» **WHAT YOU SHOULD DO**: Starting at the line that contains "This screenshot has" and ending at the end of the records, write out those lines again, requests included, leaving out the pictures. In the answers, multiply every coordinate by 0.7 and round it to a whole number, with halves rounded up; leave the requests and the screenshot sizes as they are.

-- BEGIN --

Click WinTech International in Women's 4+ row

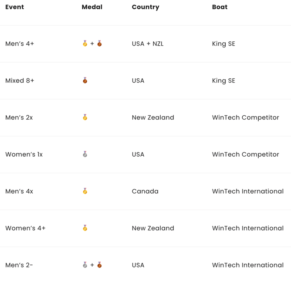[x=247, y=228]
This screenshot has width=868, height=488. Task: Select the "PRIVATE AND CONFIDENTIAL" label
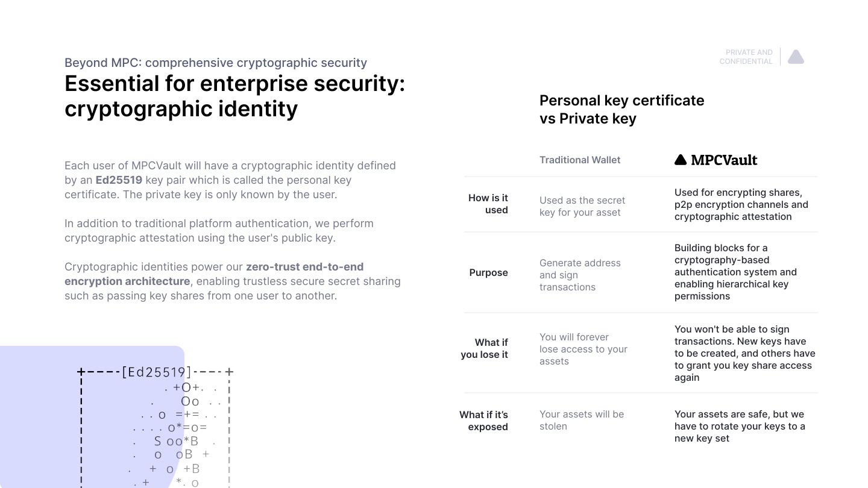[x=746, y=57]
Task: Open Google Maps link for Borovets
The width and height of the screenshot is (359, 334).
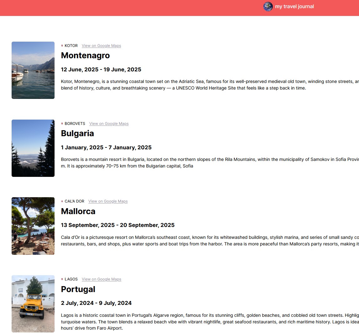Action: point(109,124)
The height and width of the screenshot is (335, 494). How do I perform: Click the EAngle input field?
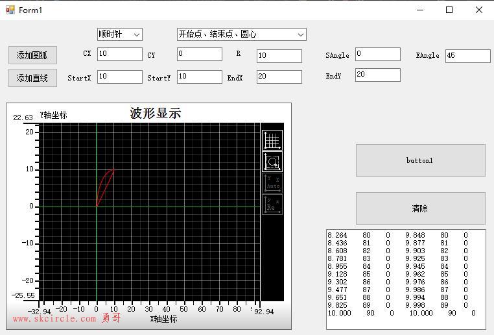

-- END --

» **REPLY**:
This screenshot has width=868, height=488. Task: Select the "PRIVATE AND CONFIDENTIAL" label
[x=522, y=40]
Task: Open Google Maps link for Borovets
The width and height of the screenshot is (359, 334).
Action: point(76,87)
The height and width of the screenshot is (335, 494). How do I perform: Click the EAngle input field?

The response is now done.